─── Extract to read
The word 'deal' were not even mentioned. Cameron had already tried to do a deal and come back with thin gruel. This was simply about Leave or Remain under the Cameron deal.

Now Brino is all sewn up we have now moved on from Project Fear to Project Make the People Think it was Their Idea.

I cannot trust myself to vote again.

Y Ddraig Goch said...


"What do we need to do to stop a rigged referendum?"

Umm. In practice we now have 3 options.

1. May's deal, possibly with some minor tweaks.
2. Remain, possibly on worse terms than before.
3. No-deal Brexit.

Thanks to this government's abject failure to prepare for option 3, "No-deal Brexit" really is now "cliff-edge Brexit" and it's hard to see a majority voting for it, or parliament listening if they did. So I don't think there is any way to stop a rigged referendum, if in fact any referendum happens at all.

The consensus seems to be that the civil service deviously sabotaged Brexit and that at least some politicians, eg Hammond, were complicit in this. I would like to float an alternative.

The civil service aren't deviously clever; they are lazy and a bit thick. They failed to prepare for Brexit in exactly the same way that they have regularly failed at all sorts of things for decades. Olly Robbins isn't the mastermind behind the thwarting of the peoples' will; he is just out of his depth and desperately hoping that it will all go away. This is consistent with civil service history. No civil service venture ever has an upside surprise. We never see a civil service project that completes early (or at least on-time) with better than expected results (or at least as promised) and under budget (or at least on-cost). It never happens. Civil service ventures have one of two outcomes: disappointing and outright failure.

Given this, it would have required extensive use of cattle prods to get any real preparation for a no-deal Brexit. This government isn't up to that and the alternative (Corbyn) would be dramatically worse. As far as I can see Britain no longer has access to the kind of leadership that could make anything as challenging as Brexit actually work. On that basis, we would be better off remaining. Not because the remainiacs are right, but because even a prison cell comes with regular meals and a roof that doesn't leak, and if you can no longer take care of yourself, that might be the best deal on offer.
──────
─── Records shown
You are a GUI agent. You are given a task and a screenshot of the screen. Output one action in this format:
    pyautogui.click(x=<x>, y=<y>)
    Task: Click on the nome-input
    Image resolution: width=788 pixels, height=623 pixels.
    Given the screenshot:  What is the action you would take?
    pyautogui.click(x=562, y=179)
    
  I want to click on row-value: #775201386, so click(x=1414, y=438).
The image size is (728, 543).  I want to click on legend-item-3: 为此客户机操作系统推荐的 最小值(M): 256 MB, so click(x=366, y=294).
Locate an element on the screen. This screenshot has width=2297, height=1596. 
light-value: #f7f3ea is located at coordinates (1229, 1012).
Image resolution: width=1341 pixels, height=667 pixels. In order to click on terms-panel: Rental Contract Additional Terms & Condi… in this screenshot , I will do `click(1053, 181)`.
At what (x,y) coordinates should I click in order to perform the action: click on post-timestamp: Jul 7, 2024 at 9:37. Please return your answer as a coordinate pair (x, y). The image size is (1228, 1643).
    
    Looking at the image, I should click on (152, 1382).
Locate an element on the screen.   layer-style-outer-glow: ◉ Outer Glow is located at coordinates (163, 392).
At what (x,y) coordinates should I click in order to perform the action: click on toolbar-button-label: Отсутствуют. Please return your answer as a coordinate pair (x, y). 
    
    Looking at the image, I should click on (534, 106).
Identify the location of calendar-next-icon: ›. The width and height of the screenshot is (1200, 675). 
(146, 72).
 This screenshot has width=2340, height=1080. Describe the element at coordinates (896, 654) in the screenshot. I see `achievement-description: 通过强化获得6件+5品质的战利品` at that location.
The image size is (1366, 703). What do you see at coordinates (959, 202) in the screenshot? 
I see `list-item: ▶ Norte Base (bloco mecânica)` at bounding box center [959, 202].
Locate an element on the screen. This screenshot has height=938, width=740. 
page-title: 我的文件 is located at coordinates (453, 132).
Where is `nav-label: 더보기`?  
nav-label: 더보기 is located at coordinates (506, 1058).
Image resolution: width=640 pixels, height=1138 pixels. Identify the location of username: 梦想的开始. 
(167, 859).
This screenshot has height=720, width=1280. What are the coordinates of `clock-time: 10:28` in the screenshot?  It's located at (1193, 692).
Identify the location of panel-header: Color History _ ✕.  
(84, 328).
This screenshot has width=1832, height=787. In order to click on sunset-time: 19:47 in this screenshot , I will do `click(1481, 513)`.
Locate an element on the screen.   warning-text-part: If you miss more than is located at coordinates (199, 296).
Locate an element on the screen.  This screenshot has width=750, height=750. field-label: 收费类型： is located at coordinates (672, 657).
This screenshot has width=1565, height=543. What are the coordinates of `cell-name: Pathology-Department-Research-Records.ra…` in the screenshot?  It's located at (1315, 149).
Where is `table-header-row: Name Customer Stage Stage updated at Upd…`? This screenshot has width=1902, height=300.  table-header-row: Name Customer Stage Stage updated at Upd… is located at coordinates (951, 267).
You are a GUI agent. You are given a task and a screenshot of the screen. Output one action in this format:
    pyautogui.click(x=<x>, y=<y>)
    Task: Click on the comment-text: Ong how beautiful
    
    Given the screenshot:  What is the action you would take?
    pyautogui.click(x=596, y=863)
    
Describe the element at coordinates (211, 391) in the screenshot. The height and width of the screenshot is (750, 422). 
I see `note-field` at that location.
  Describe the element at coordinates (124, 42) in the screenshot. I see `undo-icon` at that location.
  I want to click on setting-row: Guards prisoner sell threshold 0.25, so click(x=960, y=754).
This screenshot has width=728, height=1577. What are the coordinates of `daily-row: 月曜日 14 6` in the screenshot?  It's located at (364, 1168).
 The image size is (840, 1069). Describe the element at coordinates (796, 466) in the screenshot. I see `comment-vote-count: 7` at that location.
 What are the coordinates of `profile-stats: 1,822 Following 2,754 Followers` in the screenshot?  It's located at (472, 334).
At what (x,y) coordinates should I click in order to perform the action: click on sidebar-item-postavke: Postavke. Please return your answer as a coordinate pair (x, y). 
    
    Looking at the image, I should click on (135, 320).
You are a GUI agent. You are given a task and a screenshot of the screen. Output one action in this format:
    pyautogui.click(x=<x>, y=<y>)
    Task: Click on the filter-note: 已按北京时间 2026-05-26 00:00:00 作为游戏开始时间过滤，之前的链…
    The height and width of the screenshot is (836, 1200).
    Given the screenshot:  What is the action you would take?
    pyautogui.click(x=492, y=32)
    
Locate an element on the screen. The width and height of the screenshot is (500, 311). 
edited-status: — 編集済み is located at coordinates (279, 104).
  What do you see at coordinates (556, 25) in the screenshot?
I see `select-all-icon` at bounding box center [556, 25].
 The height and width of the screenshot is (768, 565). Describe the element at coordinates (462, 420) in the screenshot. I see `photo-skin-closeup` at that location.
──────
■ **To do**: In the Brexit comments, what three options does Y Ddraig Goch say there now are in practice?

■ **Solution**: May's deal, possibly with some minor tweaks; Remain, possibly on worse terms than before; or a no-deal Brexit.